> **ИЗУЧАЕМЫЙ ТЕКСТ**

######

Горький считал претензии европейцев на превосходство «застарелыми», поскольку достижения советского строя лишили их всяких оснований. Список успехов, который писатель представил в связи с десятой годовщиной революции (государственная поддержка науки, электрификация и быстрое развитие культуры), дает ключ к пониманию его точки зрения, но в конечном счете данный список менее важен, чем сама идея достижений. Для Горького это понятие ассоциировалось с подвигом, пожалуй, даже с чудом, совершенным героями ради достижения органичного единства воли и веры. Двадцать лет спустя он безо всякого смущения вспомнил свою приверженность осужденной ереси «богостроительства», которая была распространена среди видных левых большевиков после 1907 года. Тот, кого он ранее называл богостроителем, утверждал Горький, является не кем иным, как новым героем — «превосходным, честным работником мира сего», который «сам в себе и на земле создает и воплощает способность творить чудеса», организуемые государством для великих целей в рамках единой генеральной линии{453}.

Литературоведы, культурологи, историки культуры потратили немало сил на поиски корней социалистического реализма, и почти во всех исследованиях и отдельных оценках самому влиятельному писателю Советского Союза отводится выдающееся место. Однако ни в одном из подобных рассуждений не фигурирует «международный» фактор, а именно демонстрация положительных моделей будущего иностранцам. Это упущенное международное звено не исключает других объяснений, но привлекает внимание к огромному значению, которое взгляд из-за рубежа имел для развития советской культуры. С учетом данного звена социалистический реализм интерпретируется уже не только как эстетическая теория, но и как культурно-идеологический метод демонстрации советской системы. Горький взял за основу идею советских «достижений», которая активно пропагандировалась по всему миру, и дополнил ее собственной мощной формулировкой: эти достижения должны стать плодом героических усилий нового человека ради создания новой культуры и единства цели новой светской религии. Объединение идей героизма и «перековки» человека с мифопоэтикой явилось наиболее важным вкладом писателя в советскую культуру.

######

> **ИСХОДНЫЕ ДАННЫЕ**
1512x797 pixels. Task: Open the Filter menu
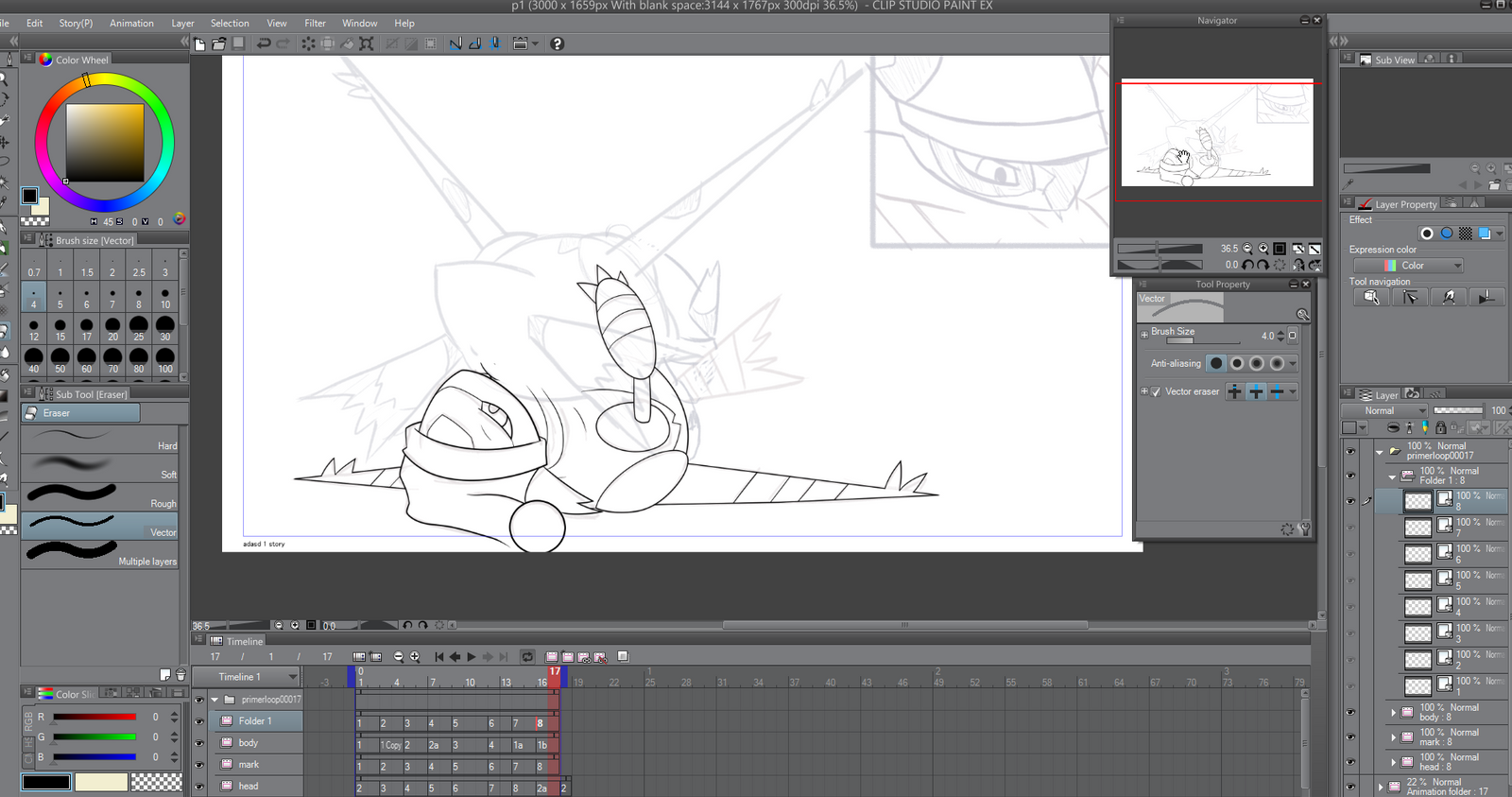tap(315, 23)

######

> **ЗАДАНИЯ**
- A) Согласно тексту о Горьком, после какого года ересь «богостроительства» была распространена среди видных левых большевиков?
- B) Перечислите все успехи из списка, который Горький представил в связи с десятой годовщиной революции, согласно тексту о Горьком.
- C) Продолжите текст о Горьком, начав сразу после его последнего предложения.

> **ОТВЕТЫ**
- A) После 1907 года.

- B) Государственная поддержка науки, электрификация, быстрое развитие культуры.

- C)
По мнению Ганса Гюнтера, благодаря идее «советского героя» Горький смог восстановить в правах миф уже в рамках материалистической советской идеологии и эстетики{454}. К 1930-м годам, когда он работал над тем, чтобы дополнить литературную теорию элементами «революционного романтизма», писатель пришел к выводу, что «истинный реализм» нуждается в добавлении к действительности «желаний и возможностей». Таким образом, миф освобождался от груза действительности — факт и вымысел сделались при Сталине практически неразличимы{455}.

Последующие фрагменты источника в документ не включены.